Work task:
Return, exactly and with nothing added, the line with "You are a computer-use" together with all lines after it through the end of the data below. No pictures belong in the copy.

Recorded data
[Start of Attachment]
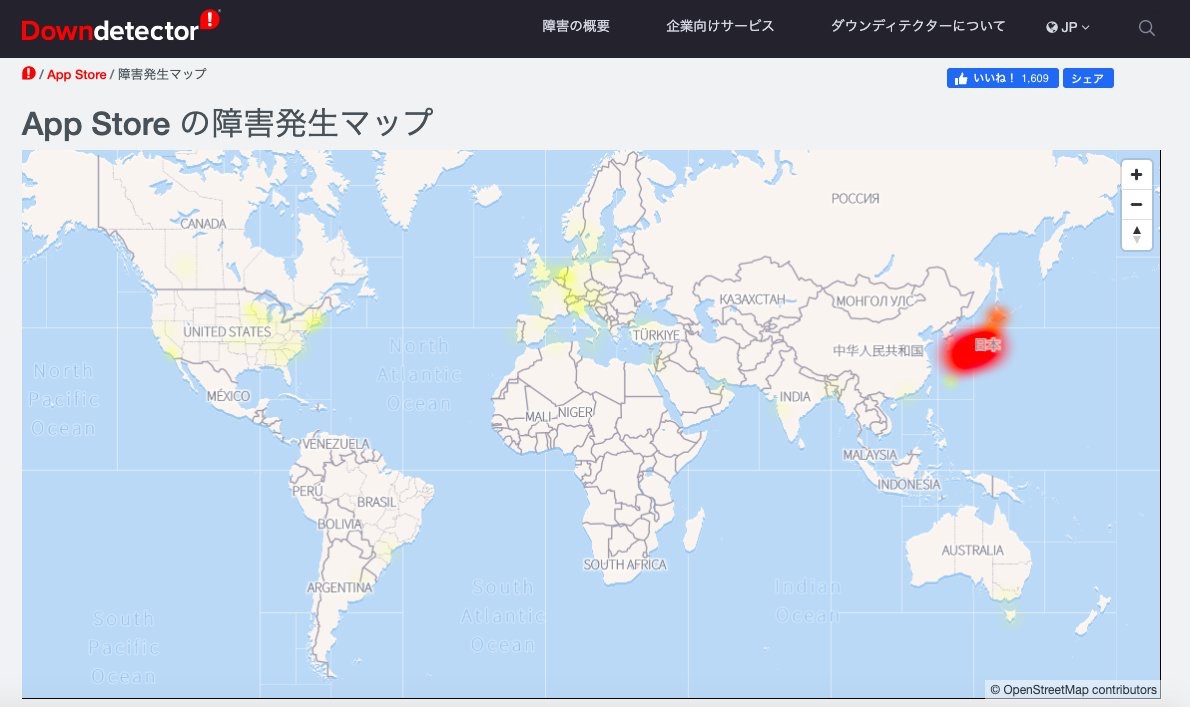Expand the JP region dropdown arrow
This screenshot has height=707, width=1190.
pos(1086,27)
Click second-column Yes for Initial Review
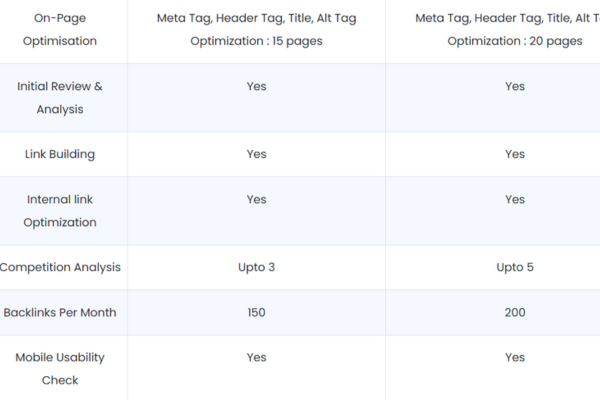600x400 pixels. pos(515,86)
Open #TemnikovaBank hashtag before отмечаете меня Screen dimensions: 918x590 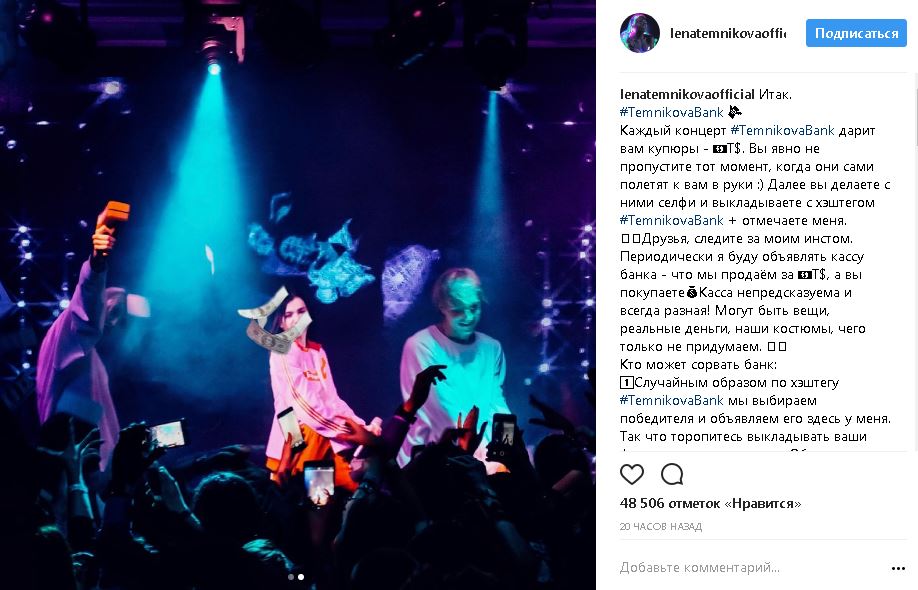[672, 221]
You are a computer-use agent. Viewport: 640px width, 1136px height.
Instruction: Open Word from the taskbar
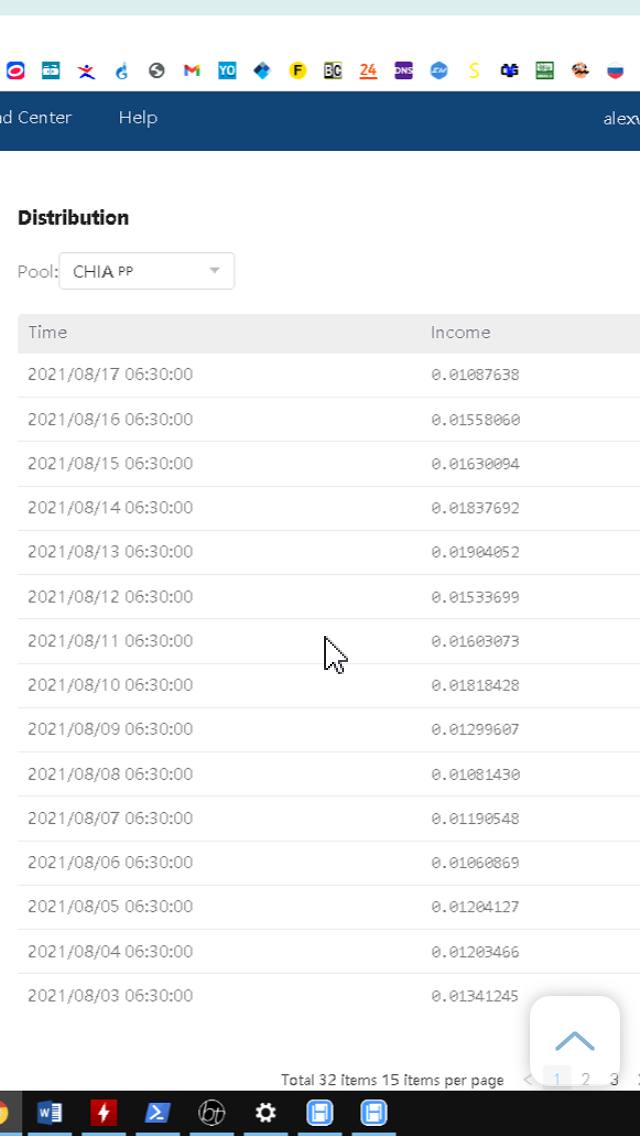coord(49,1112)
[End of Attachment]
Your response:
You are a computer-use agent. Viewport: 640px width, 1136px height.
Instruction: Open Word from the taskbar
coord(49,1112)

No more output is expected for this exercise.